—then her signature and a single kiss scratched deep into the pale blue air-mail paper.
In the Piazza della Rotunda, Dexter’s mother sat at a café table, a novel held loosely in one hand, her eyes closed and her head tilted back and to the side like a bird to catch the last of the afternoon sun. Rather than arrive straightaway, Dexter took a moment to sit amongst the tourists on the steps of the Pantheon and watch as the waiter approached and picked up her ashtray, startling her. They both laughed, and from the theatrical movement of her mouth and arms he could tell that she was speaking her terrible Italian, her hand on the waiter’s arm, patting it flirtatiously. With no apparent idea what had been said, the waiter nevertheless grinned and flirted back, then walked away, glancing over his shoulder at the beautiful English woman who had touched his arm and talked incomprehensibly.

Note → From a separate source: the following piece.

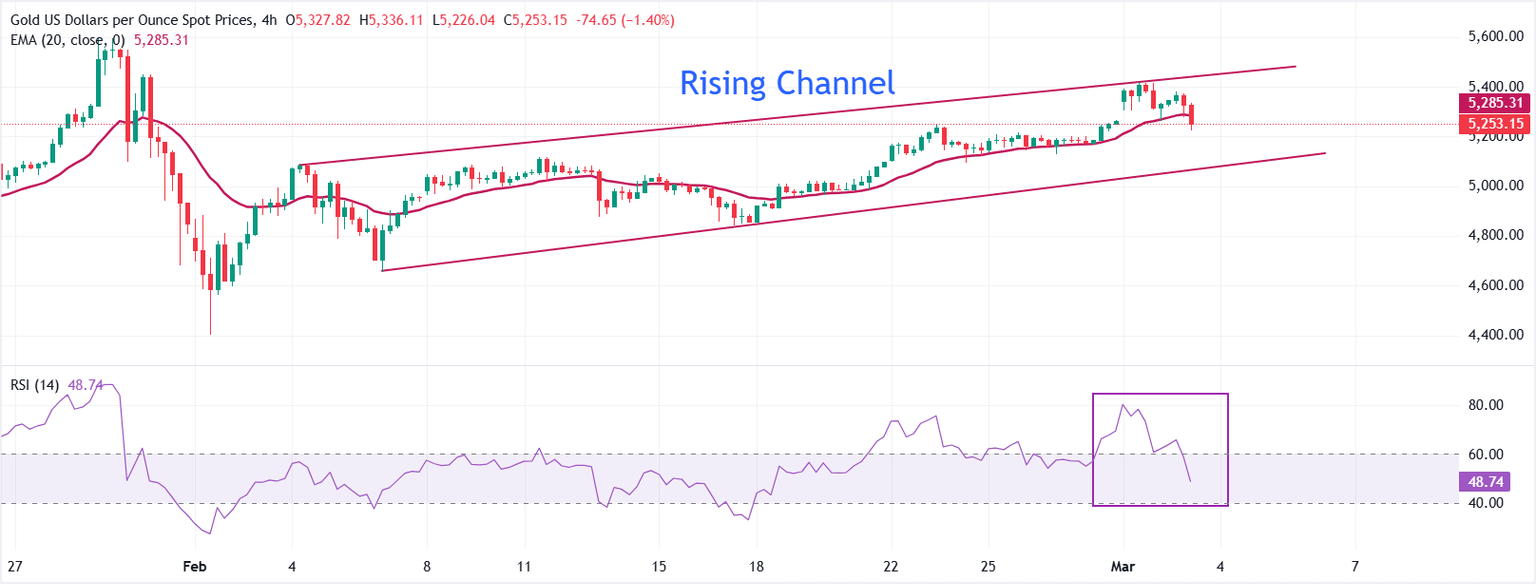This screenshot has width=1536, height=584.
Task: Click the Rising Channel text annotation
Action: (x=787, y=83)
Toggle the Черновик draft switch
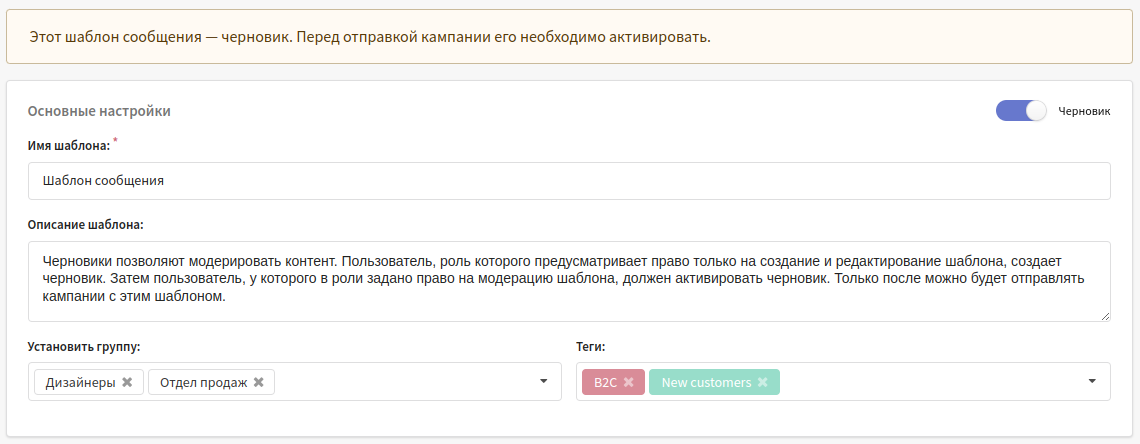Image resolution: width=1140 pixels, height=444 pixels. pos(1021,111)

Dexter saw all this and smiled. That old Freudian notion, first whispered at boarding school, that boys were meant to be in love with their mothers and hate their fathers, seemed perfectly plausible to him. Everyone he had ever met had been in love with Alison Mayhew, and the best of it was that he really liked his father too; as in so many things, he had all the luck.

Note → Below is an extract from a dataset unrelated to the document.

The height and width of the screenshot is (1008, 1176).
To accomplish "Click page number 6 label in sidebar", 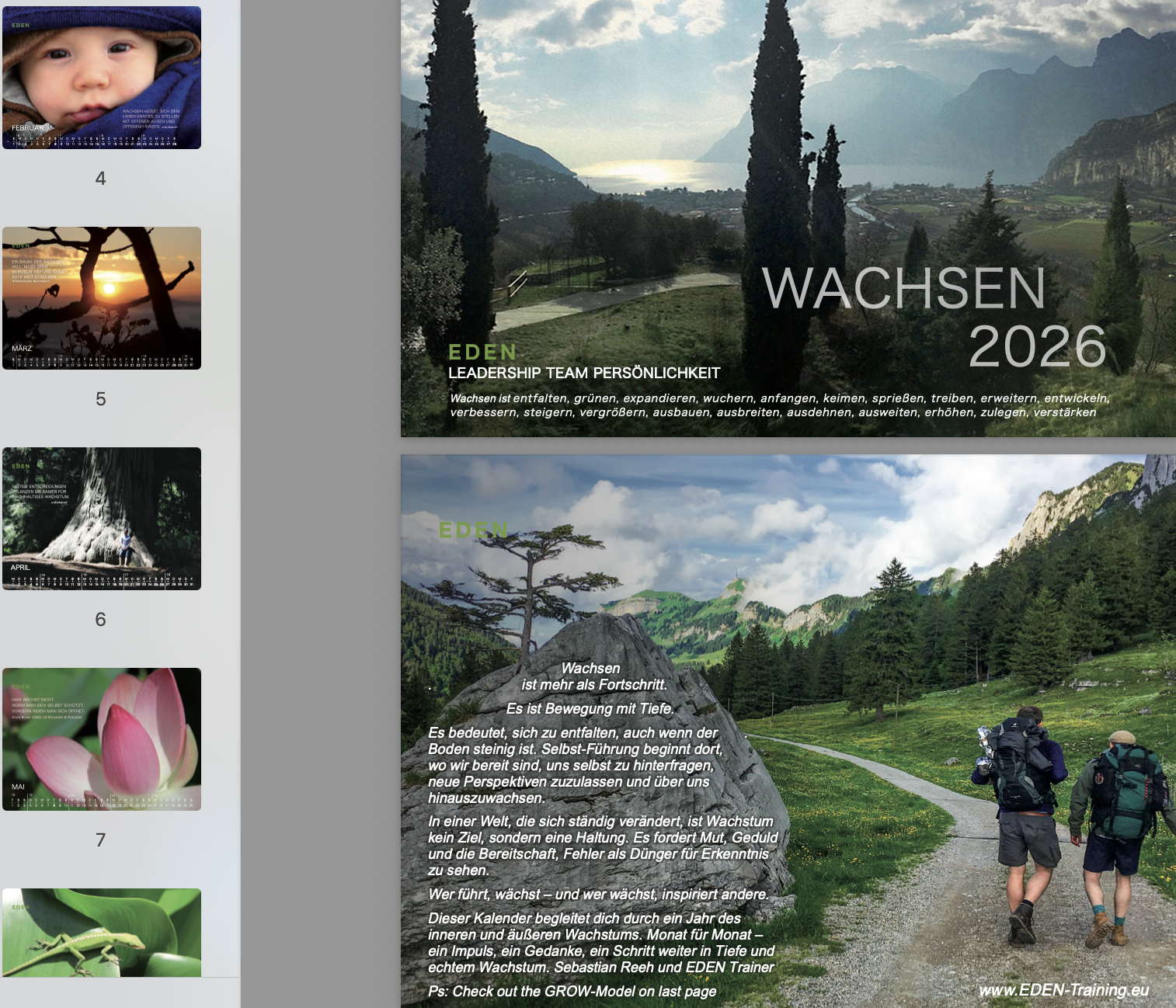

Often, at dinner or in the large, lush garden of the Oxfordshire house, or on holidays in France as she slept in the sun, he would notice his father staring at her with his bloodhound eyes in dumb adoration. Fifteen years her elder, tall, long-faced and introverted, Stephen Mayhew seemed unable to believe this one remarkable piece of good fortune. At her frequent parties, if Dexter sat very quietly so as not to be sent to bed, he would watch as the men formed an obedient, devoted circle around her; intelligent, accomplished men, doctors and lawyers and people who spoke on the radio, reduced to moony teenage boys. He would watch as she danced to early Roxy Music albums, a cocktail glass in her hand, woozy and self-contained as the other wives looked on, dumpy and slow-witted in comparison. School-friends too, even the cool complicated ones, would turn into cartoons around Alison Mayhew, flirting with her while she flirted back, engaging her in water fights, complimenting her on her terrible cooking – the violently scrambled eggs, the black pepper that was ash from a cigarette.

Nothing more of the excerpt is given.